All of Pamu’s 44 farms in the South Island are registered to Ngai Tahu under the principle of Right of First Refusal (RFR), which is an extension of the treaty settlement process. While they are still owned by Pamu, they could not be sold unless Ngai Tahu gets first dibs and turns them down.
Similar arrangements affect farms in the North Island, but differ in that Ngapuhi, for example, has not yet reached a treaty settlement, so state farms in Northland are maintained under a different legal category. But either way, sale of these lands would be difficult if not impossible.
Management at Pamu are watching this process with interest. Its chief executive, Mark Leslie, has no quarrel with elected politicians but points out several issues to do with privatisation that need to be dealt with.
“An SOE’s value is delivered in many forms," he says.
"We have a cash dividend, but equally, there is equity growth, which sometimes gets lost in the conversation. We also do research, which has a flow-on effect out to the broader farming sector, and that value could potentially be lost if the company is privatised.”
Leslie adds selling Pamu’s five most profitable farms would eat up one third of total profitability, putting greater stress on the balance sheet. That process could also require extra debt repayment under banking covenants, which would leave less money available to be disbursed to the Crown from any sale.
“It is a decision for the Government about whether to privatise, but there are some important narratives and practicalities around any sale. One of our properties is worth $100 million dollars. Who is going to buy that?" Asks Leslie.
“There are other challenges.
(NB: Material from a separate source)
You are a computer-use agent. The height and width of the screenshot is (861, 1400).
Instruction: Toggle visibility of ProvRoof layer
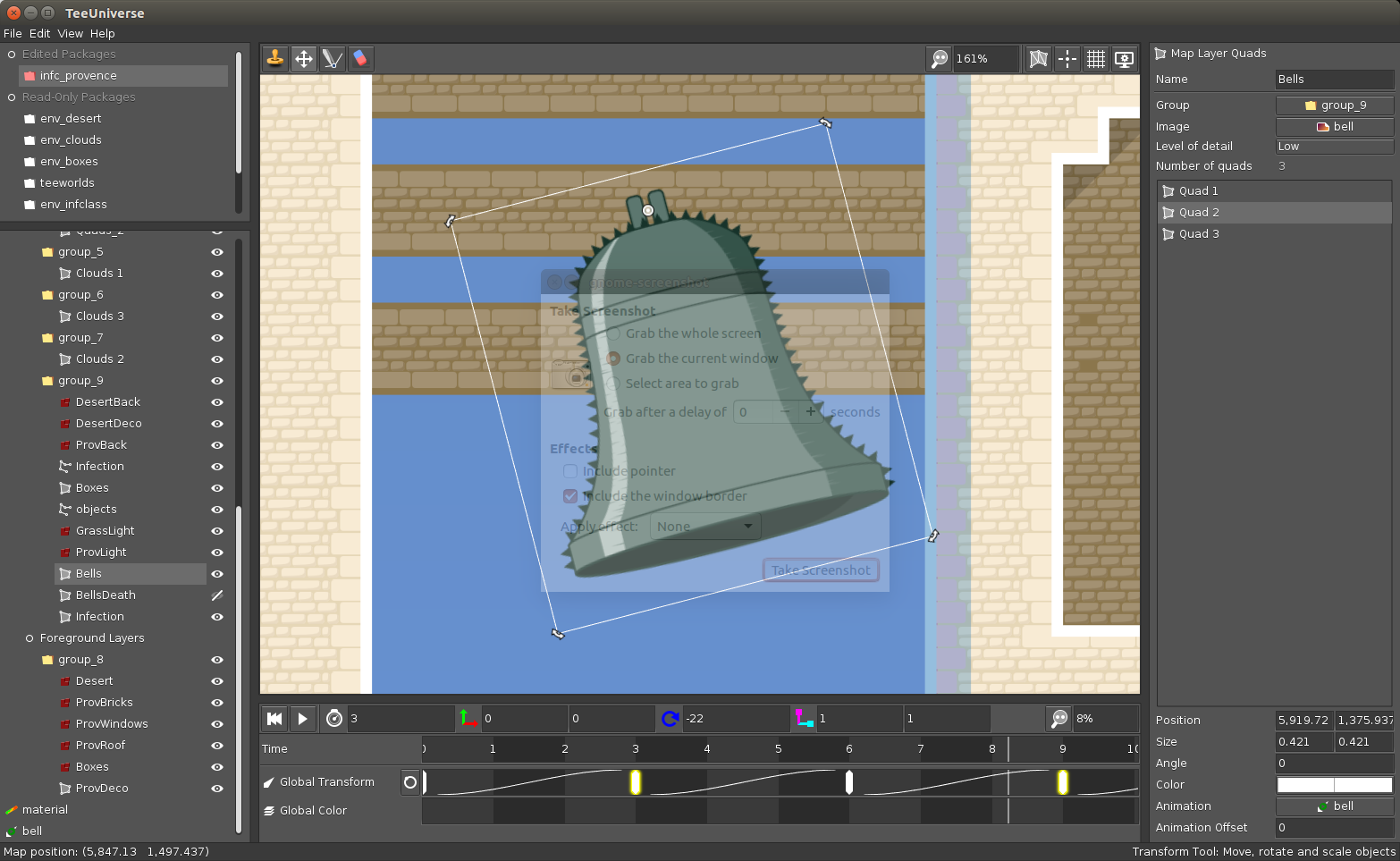point(216,746)
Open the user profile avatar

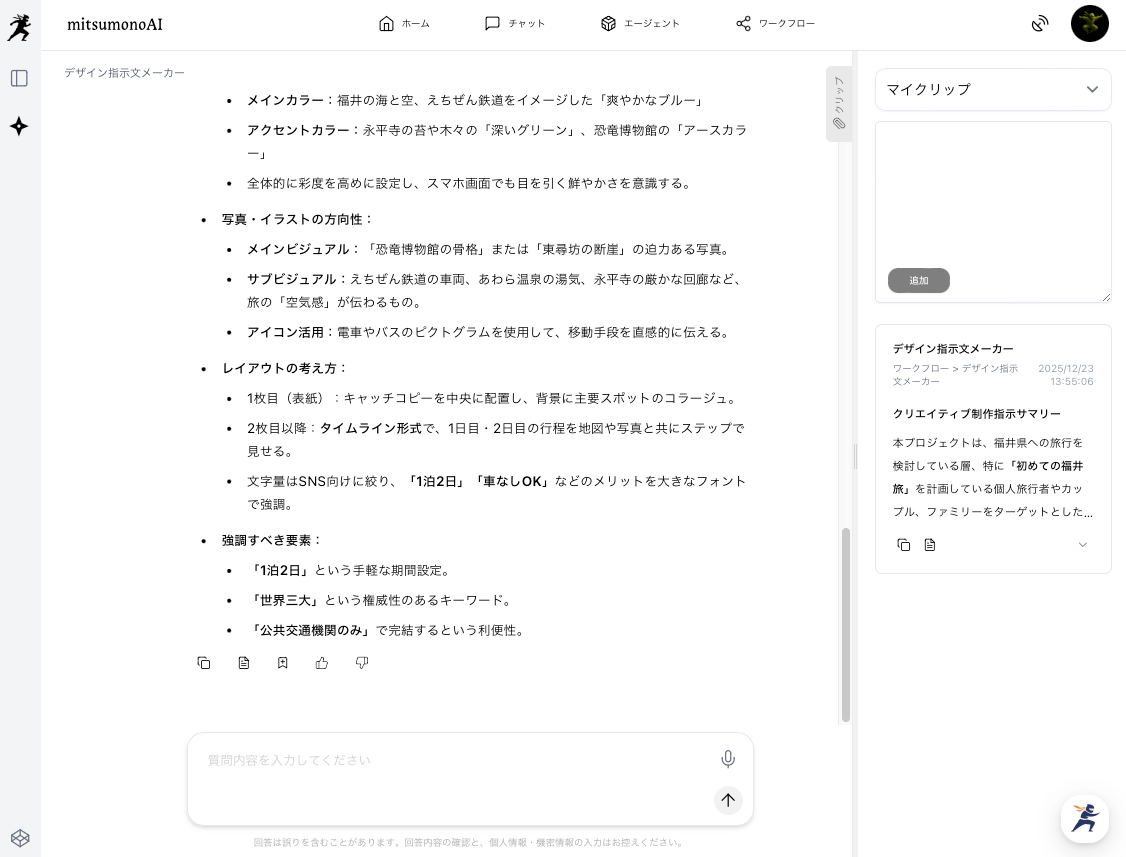[1089, 24]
I don’t think commercial farmers would thank the Government for putting a whole lot of farms on the market at once, since it would drive down the values of the farms they are trying to sell at the same time.”
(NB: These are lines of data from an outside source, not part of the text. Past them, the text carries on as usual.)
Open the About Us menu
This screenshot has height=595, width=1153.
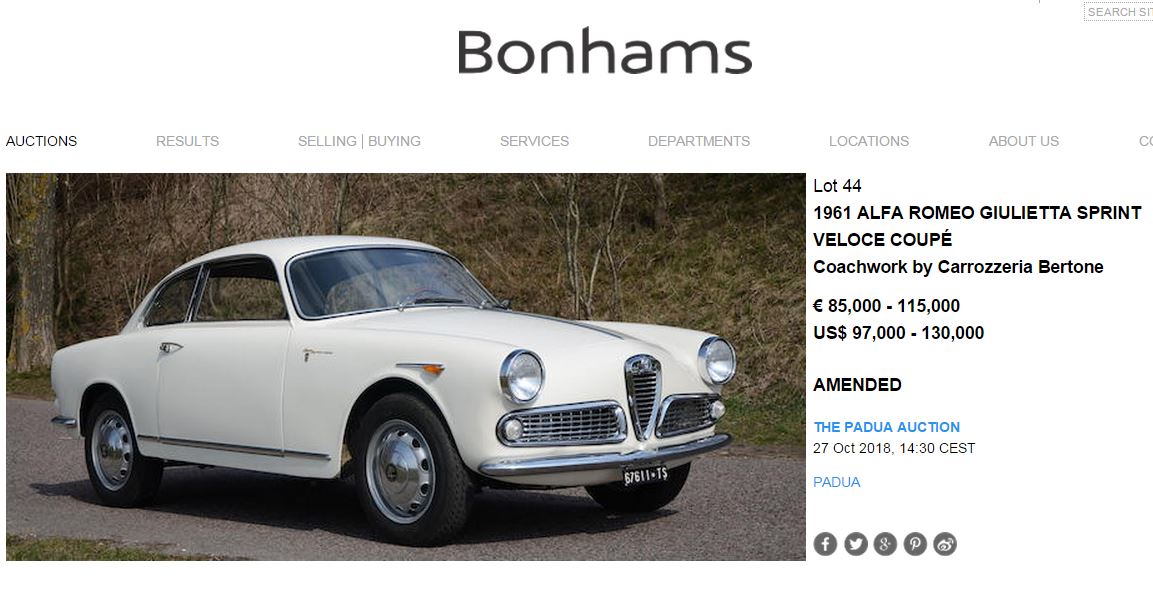tap(1024, 141)
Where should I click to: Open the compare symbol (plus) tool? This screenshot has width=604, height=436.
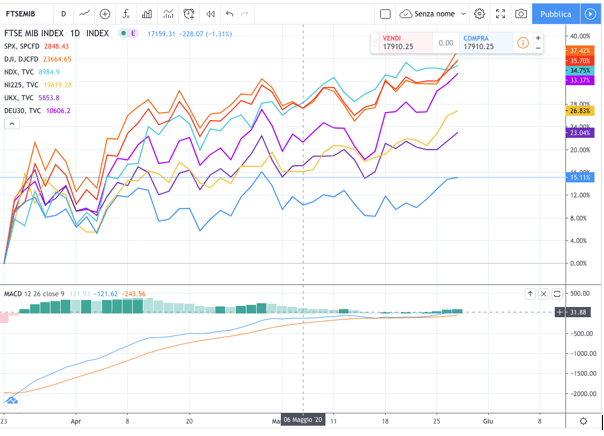pyautogui.click(x=105, y=14)

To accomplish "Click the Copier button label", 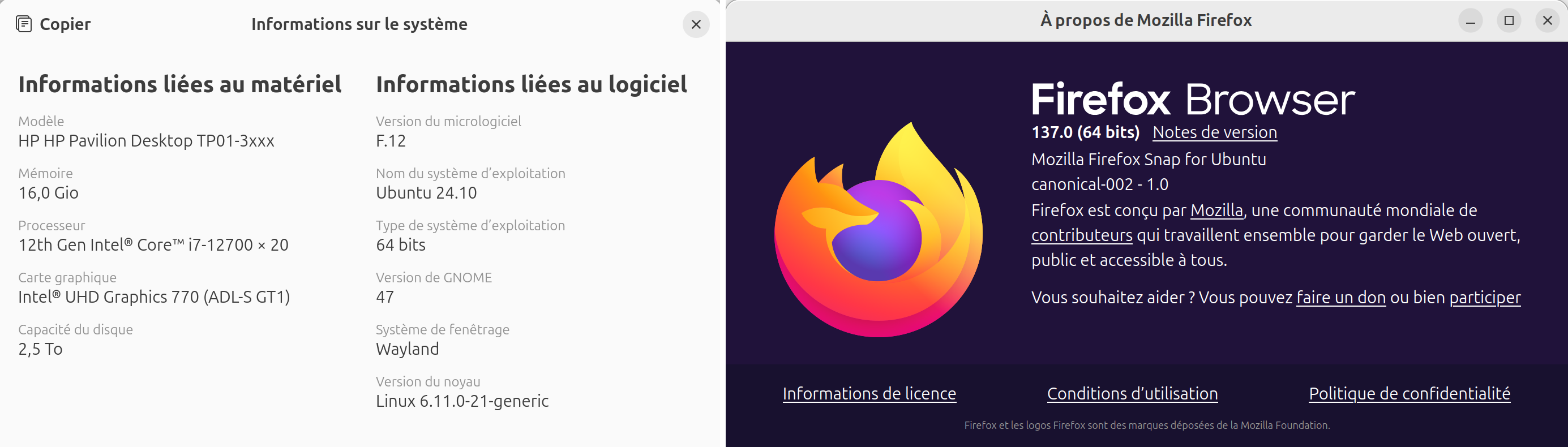I will (x=65, y=24).
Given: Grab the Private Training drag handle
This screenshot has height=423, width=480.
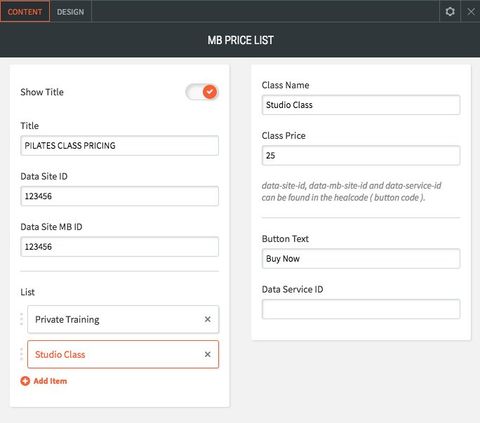Looking at the screenshot, I should coord(22,319).
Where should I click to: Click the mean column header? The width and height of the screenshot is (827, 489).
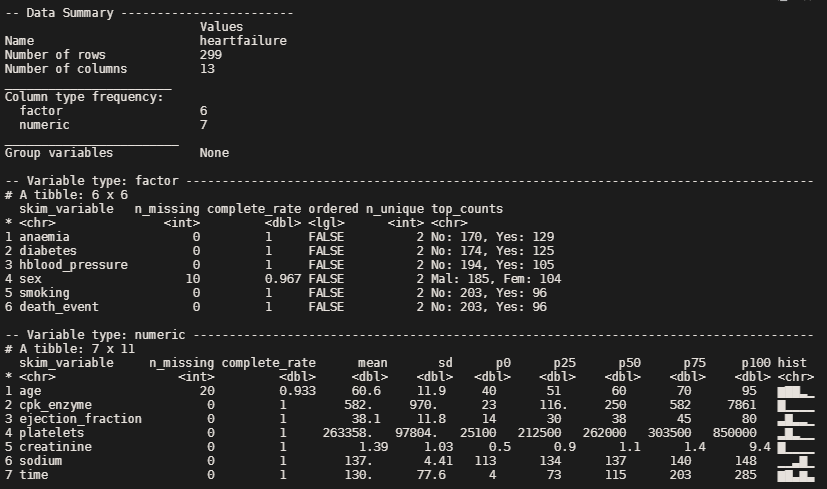373,362
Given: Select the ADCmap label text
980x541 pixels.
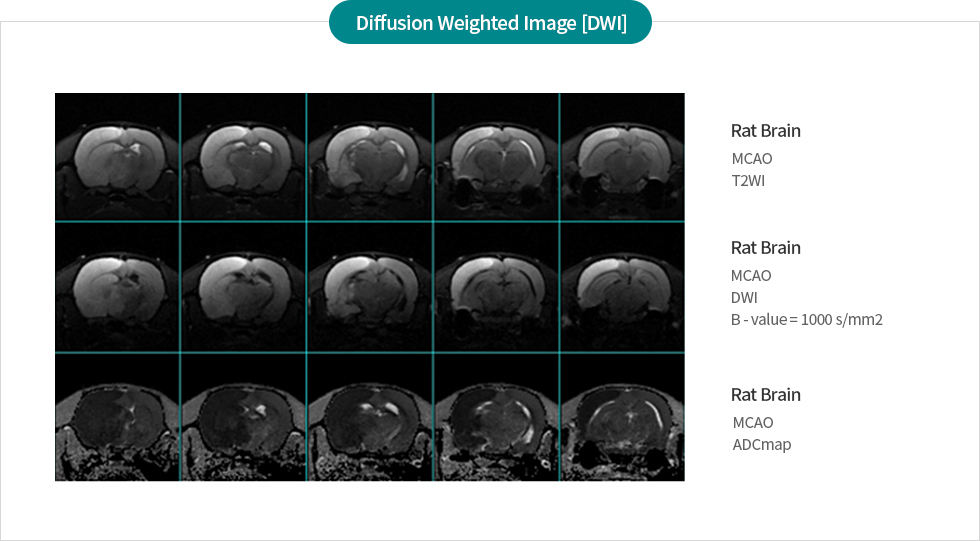Looking at the screenshot, I should click(761, 444).
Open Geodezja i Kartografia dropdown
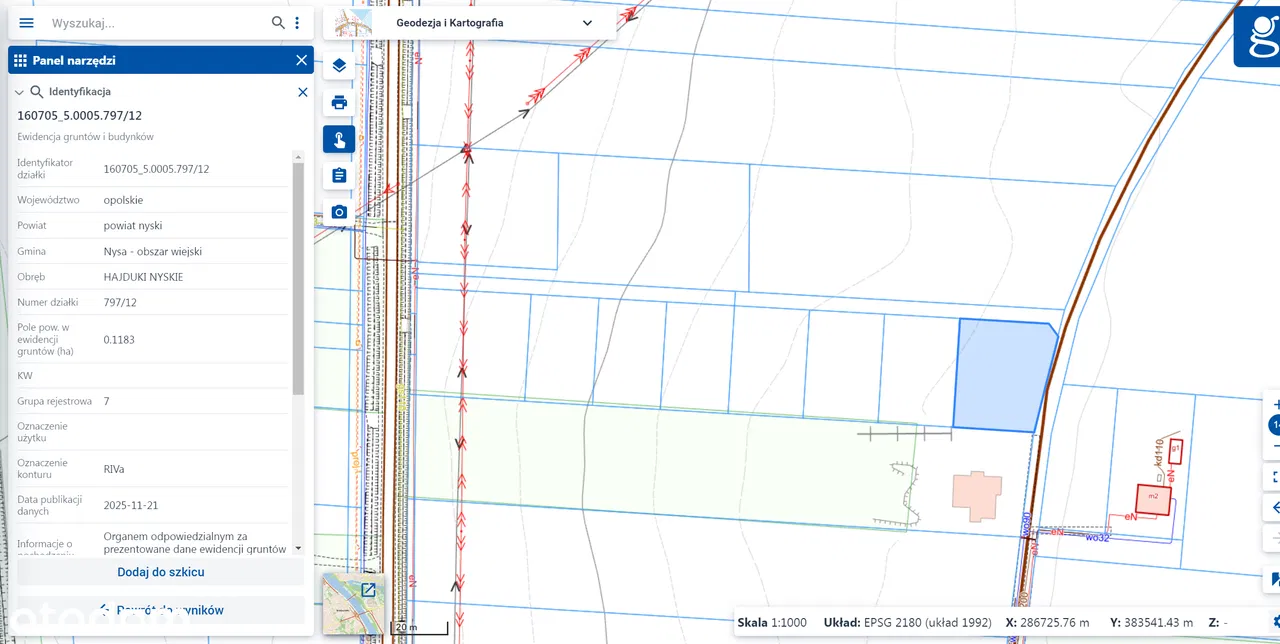Image resolution: width=1280 pixels, height=644 pixels. tap(586, 23)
Leslie adds the sale of the South Island farms could be difficult, because Ngai Tahu might like to exercise its RFR gradually, not in one big hit, which could put the iwi's balance sheet under strain.
The Labour Party is sceptical of privatisation in principle, calling it standard Tory mantra that doesn’t work. But one of its members, Damien O’Connor, adds a qualification: Pamu is the heir to years of hard work and inventiveness that makes it worth more than its financial figures might suggest.
O’Connor oversaw the farming sector for Labour for decades, either as Minister or opposition spokesperson. He says some of Pamu’s farms were inherited from poor quality sites run in previous eras by the long-defunct Marginal Lands Board. They were then turned into workable units. In addition, Pamu made a practice of bringing young people into the farming business with fair sharemilking arrangements. Although this practice was sometimes discontinued after pressure from Treasury to increase revenue, O’Connor says the policy over time gave Pamu social value for New Zealand as a whole.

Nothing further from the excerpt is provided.